I just find that hard to believe because things tend to move slow with 100% OO soap. If this was a salt bar, then yes. But I've cut soap that's a week or more old and not had it do that.

Also, are you wetting your cutter? Wet the blade - it will slide through the soap, rather than the soap sticking too it and breaking.


----------



## alexanderte (Aug 6, 2016)

dixiedragon said:


> I just find that hard to believe because things tend to move slow with 100% OO soap. If this was a salt bar, then yes. But I've cut soap that's a week or more old and not had it do that.


What do you find hard to believe? Not had to do what?



dixiedragon said:


> Also, are you wetting your cutter? Wet the blade - it will slide through the soap, rather than the soap sticking too it and breaking.

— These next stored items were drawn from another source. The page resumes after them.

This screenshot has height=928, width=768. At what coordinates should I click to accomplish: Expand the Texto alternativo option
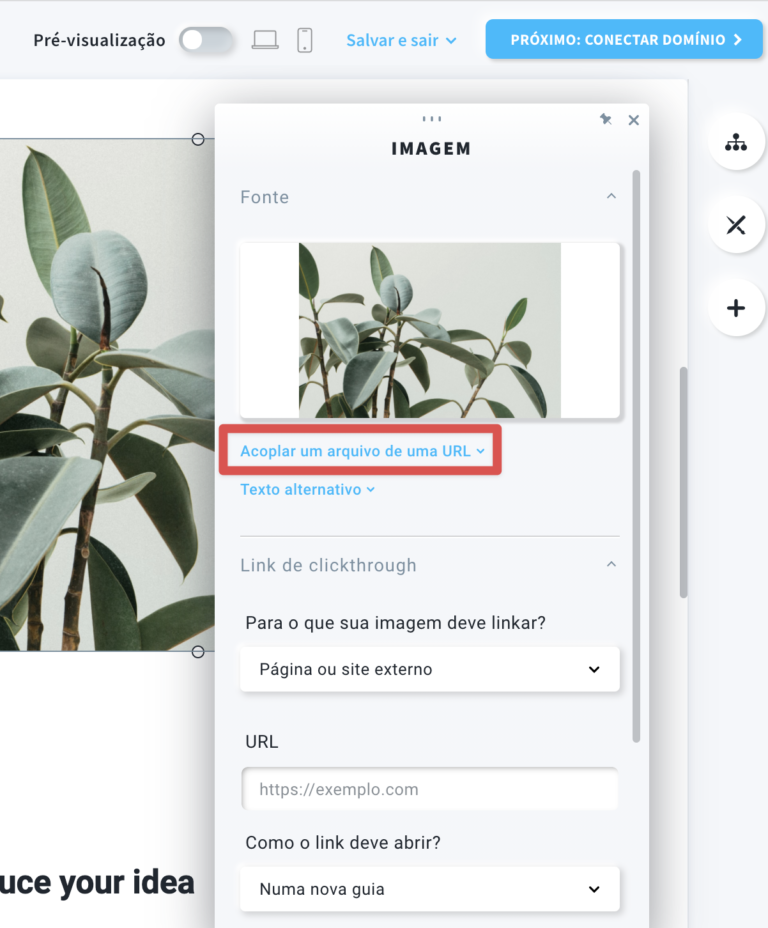tap(307, 490)
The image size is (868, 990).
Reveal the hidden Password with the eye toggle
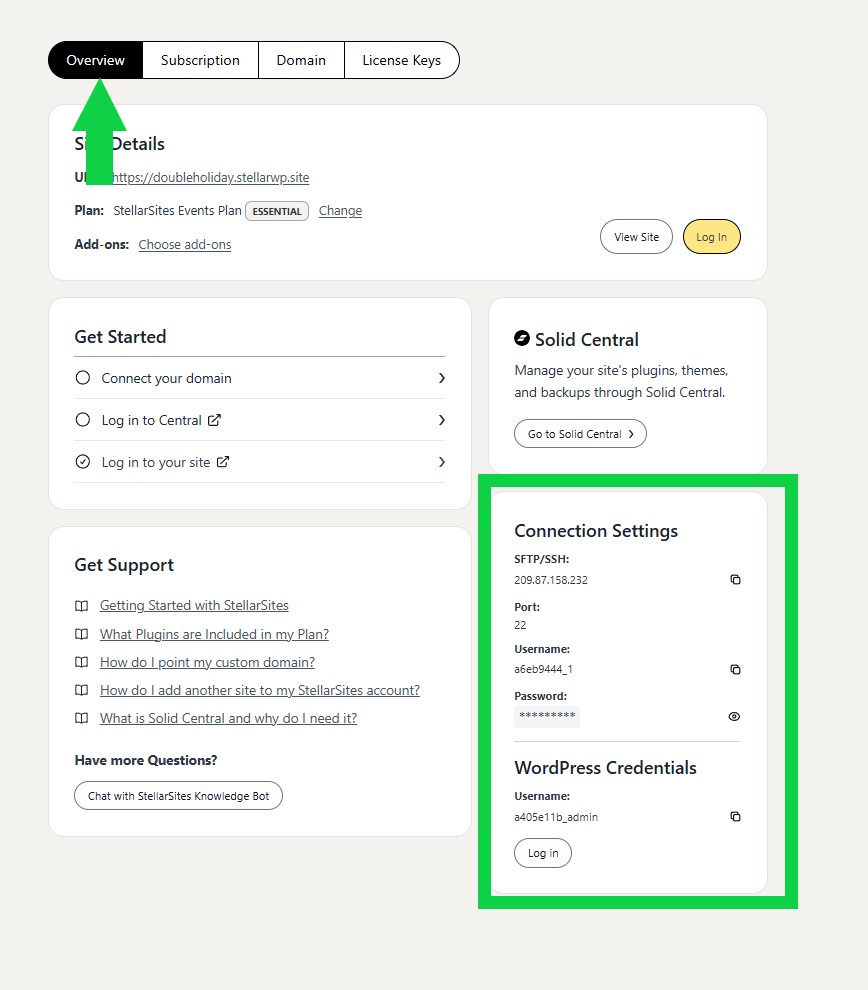coord(734,716)
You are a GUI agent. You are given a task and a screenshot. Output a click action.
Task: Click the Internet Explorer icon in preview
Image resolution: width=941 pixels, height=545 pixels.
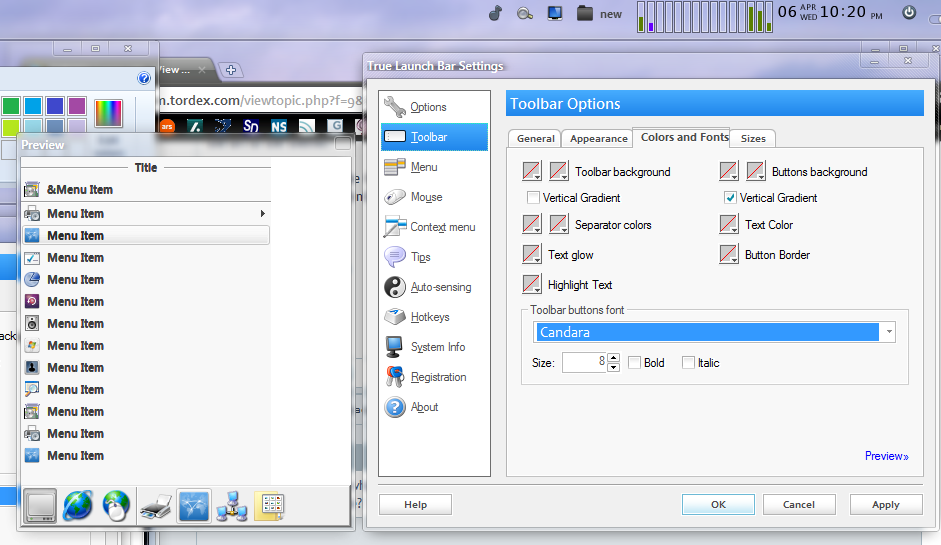tap(78, 506)

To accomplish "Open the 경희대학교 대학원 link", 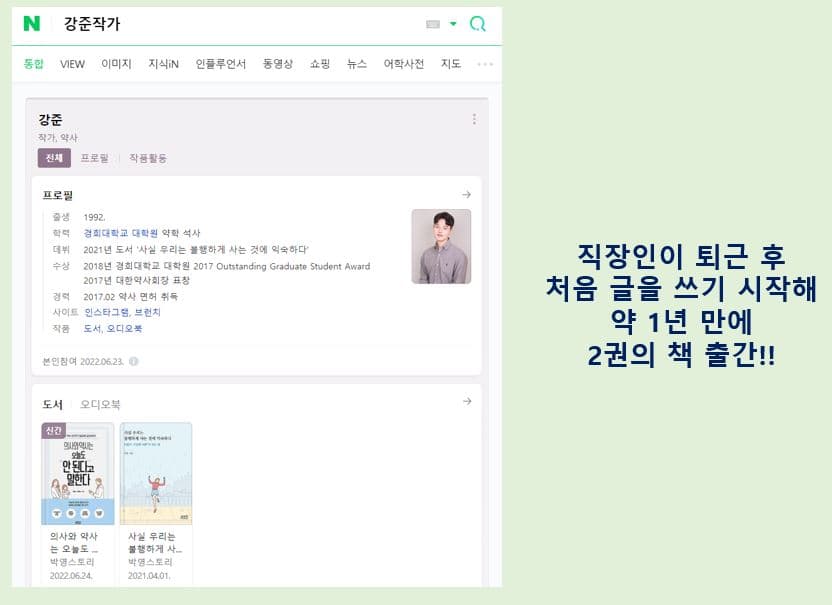I will (120, 233).
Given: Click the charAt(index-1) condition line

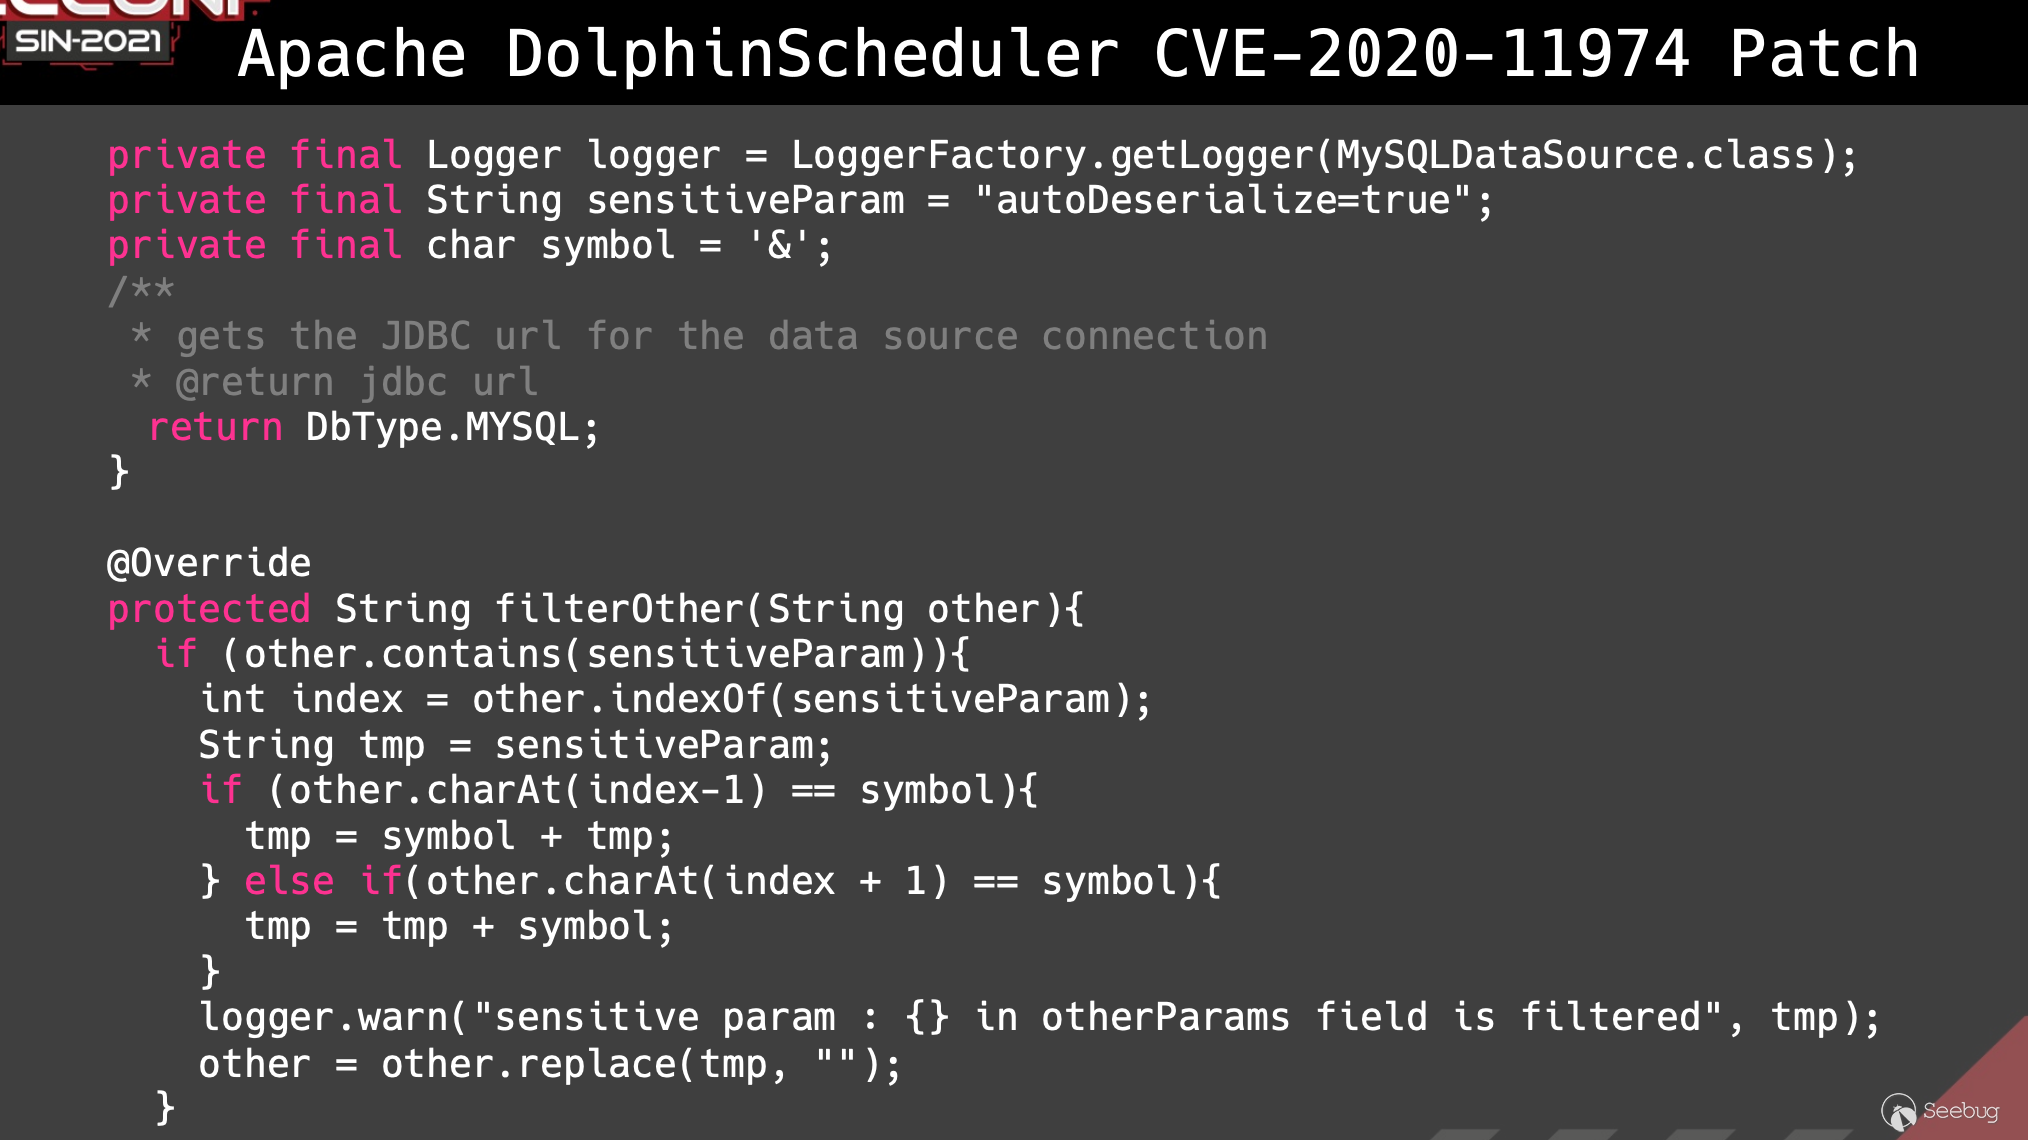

I’m wetting the cutter and also cleaning/wetting it between each cut. I also use a spatula to gently get the soap off the cutter if the soap sticks.


----------



## cmzaha (Aug 6, 2016)

I have certainly had 100% olive oil soaps crack and chip when I let them sit to long before cutting. I use a 40% lye concentration with all castile soaps. I do keep an eye on it and as soon as it is firm enough I remove from the mold and cut. My molds are hdpe with removable side so I can remove a side and peek to see if it is firm enough in the middle. Even using the exact same olive I have had the cut time vary up to 24 hrs and mostly seems to depend on my trace. If pured at a light trace it can take up to 36 hrs to firm up enough to remove from the mold and cut, thick trace I can usually remove within 12-24 hrs.


----------



## dixiedragon (Aug 6, 2016)

Sorry, just realized my comment may have seemed rude. That was not my intention! I'm having a hard time believing that new 100% olive oil soap is behaving that way because it my experience that's the opposite of the way it behaves. When I have made olive oil soap - and it's been a while - it takes it several days to be firm enough to cut, and it doesn't quickly go from too soft to brittle. If you are using the same recipe, the same water, the same tools, the same techniques each time but you are getting such widely varied results - it's gotta be the ingredients.

When I said, "not had it do that" I mean I've left soap in my silicone mold for a week or more - I think 2 weeks once - and the soap did not crack like that when I cut it. But that's a lard recipe and I use a wire cutter.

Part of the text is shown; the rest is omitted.